In dem Bild Chaosliebe I (unten) finden wir eine ähnliche Semantik wieder. Erneut ist auf den ersten Blick nicht allles zu sehen. Aber doch: es sind menschliche Körper wie in einem großen Knäuel verknotet und durchwunden. So stellt sich der Mensch das wohl mit dem Liebe machen vor, dass die Körper in einander verschmolzen sind, vereint. Die Kunst besteht in der Art, das so zu zeigen, als sei es wirklich gelungen, denn da sind doch die Füße und die Arme, die Schenkel und die Köpfe. So versucht man es doch in der Pornographie. Doch die Pornographie kann es gar nicht so treffend darstellen, wie es in dem Bild von Frau Heydecker herauskommt. In der Pornographie wird es nämlich nur durch Übertreibung, grelle Darstellung und irgendwelche sexistischen Akrobatiken versucht, was in der Semantischen Kunst viel besser gelingt: das Chaotische der Liebe ist wirklich gelungen, die Durchknäuelung und Verschmelzung geglückt. Was in der Realität niemals erreicht werden kann, die Kunst ermöglicht es eben. Wirkliche Chaosliebe gibt es nur in der Kunst.
Das Wesen der Semantischen Kunst besteht also einerseits gerade in ihrem Versteckspiel, mit dem sie Dinge zeigen kann, die wir in Wirklichkeit nicht selbst erleben können.

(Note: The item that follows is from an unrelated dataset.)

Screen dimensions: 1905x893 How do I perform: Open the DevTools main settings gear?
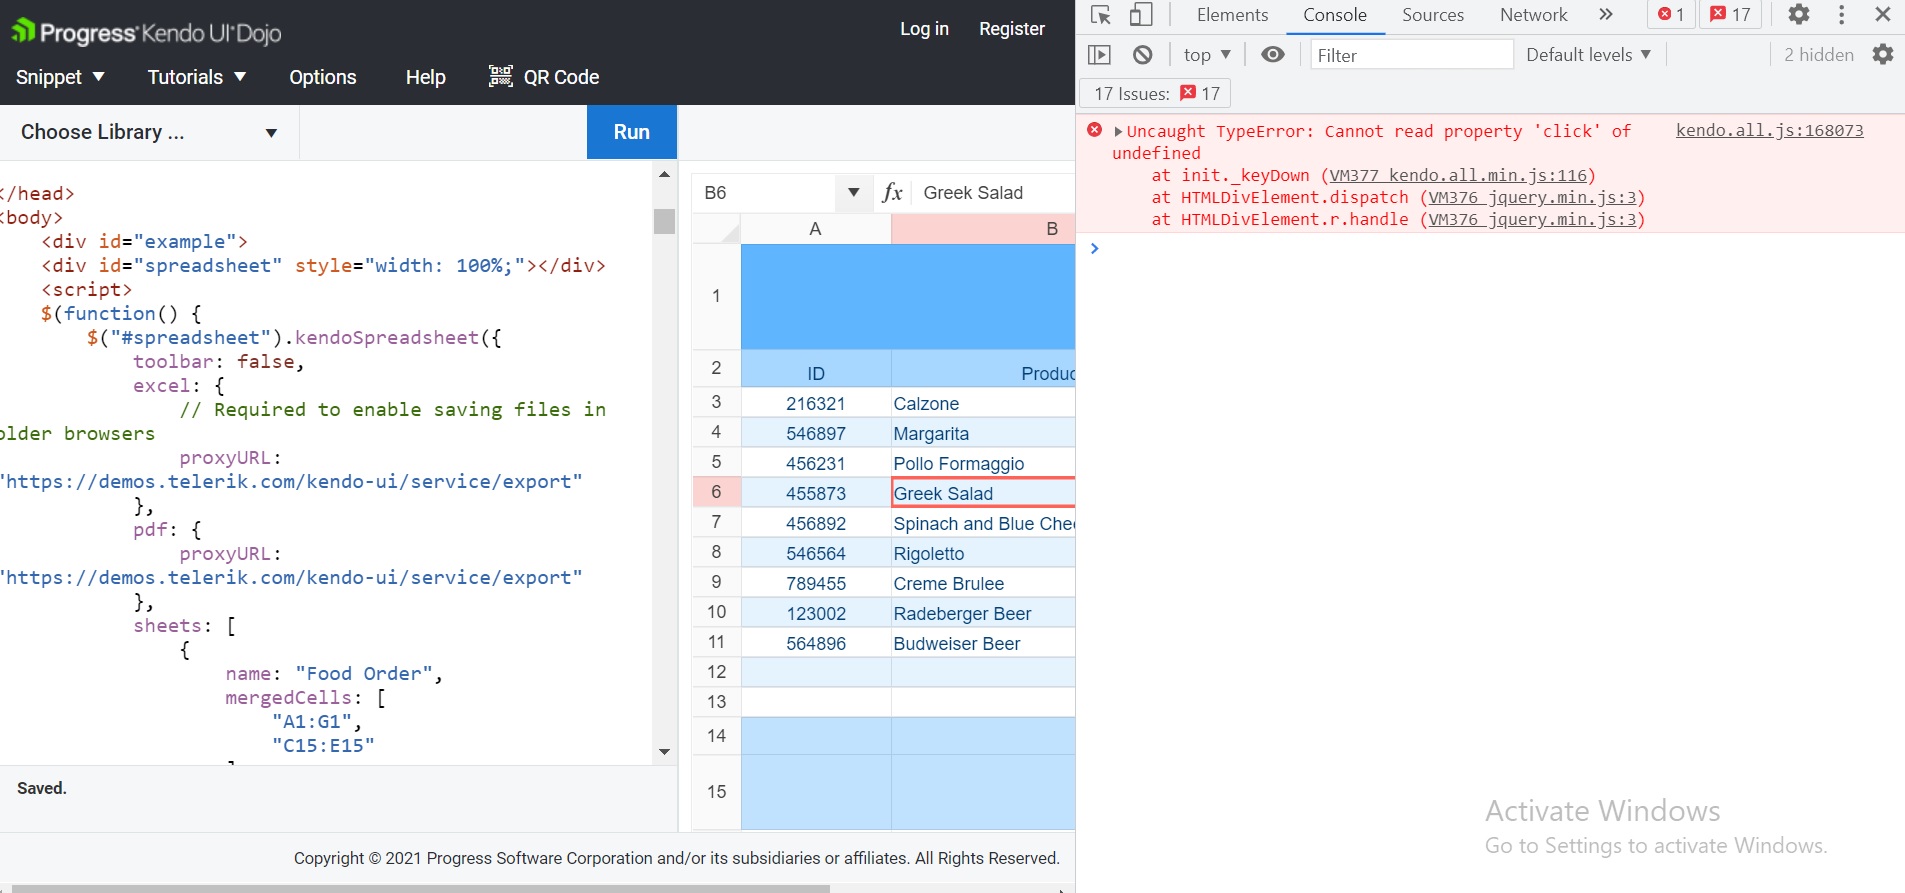click(x=1799, y=15)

Andererseits kann sie viel tiefgründiger und zutreffender etwas über diese Dinge auch aussagen. Hätten wir gewusst, dass die körperliche Liebe schön und doch so unmöglich ist? Dass sie hier versucht wird und doch nie gelingen kann? Lacan sagt, dass der Sexualakt eine "Fehlleistung" ist im Freudschen Sinne, ein unbewusstes Danebengehen, ein Patzer. Das klingt schroff, während es hier im Bild doch ästhetisch dargestellt ist. Die Semantische Kunst kann die tiefen Hintergründigkeiten eben mit gelungener Ästhetik sagen. Das könnte mit einer rein figurativen Darstellung nicht gelingen und rein abstrakt würde es wirklich danebengehen.

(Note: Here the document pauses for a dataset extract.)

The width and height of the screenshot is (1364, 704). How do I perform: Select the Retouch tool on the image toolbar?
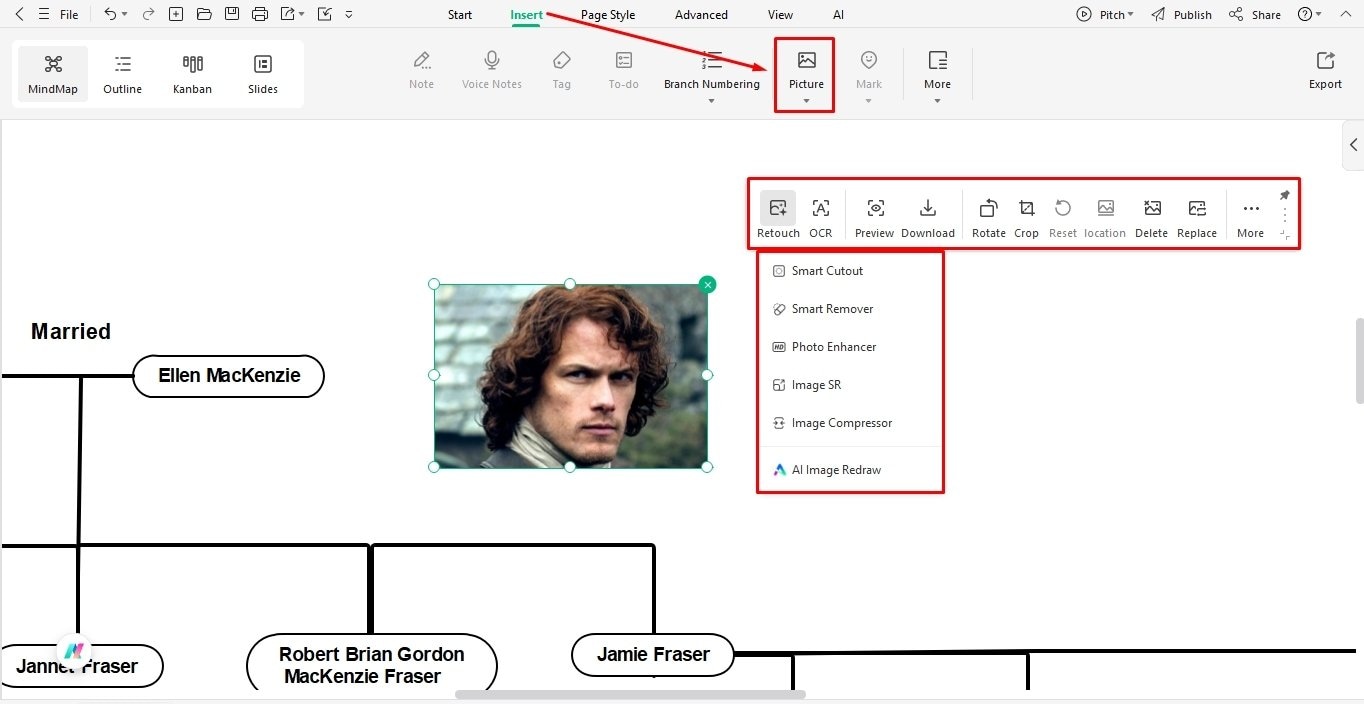pyautogui.click(x=777, y=215)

Zum Abschluß nochmals ein Bild, das die Vielschichtigkeit des Semantischen besonders gut darstellt. In dem Bild mit dem Titel "No Exit" stehen zwei ältere Herrschaften vor der Frage, wie es weitergehen soll, wohin sie sich wenden sollen. Links weiter oben scheint es einen hell beleuchteten Ausgang zu geben, aber eigentlich ist wieder nur das Paar selbst dargestellt. Kreuz und quer findet das Paar immer wieder nur sich selbst und seine unmittelbare Umgebung wieder. Aber so ist es doch im Leben, man spiegelt sich immer wieder in sich selbst, man kommt nie so ganz und wirklich zum Anderen hinüber. Selbst hinter den narzisstischen Speigelungen lauern noch die einer Geltungssucht oder eines monomanen Eros. Wir setzen die Träume, die wir nachts haben, mit anderen Vorzeichen und unter anderer Regie am Tag nur wieder weiter fort. Die Situation ist kafkaesk: es gibt keinen Ausweg. Und doch, da ist noch das beruhigende Mondlicht rechts oben, die beiden Alten haben gepflasterten Boden unter den Füßen, und dann haben sie ja vielleicht noch sich selbst. Die Malerin lässt es offen, und es steht ja auch nirgendwo, ob sich hinter dem Titel "No Exit" vielleicht doch ein Fragezeichen befindet.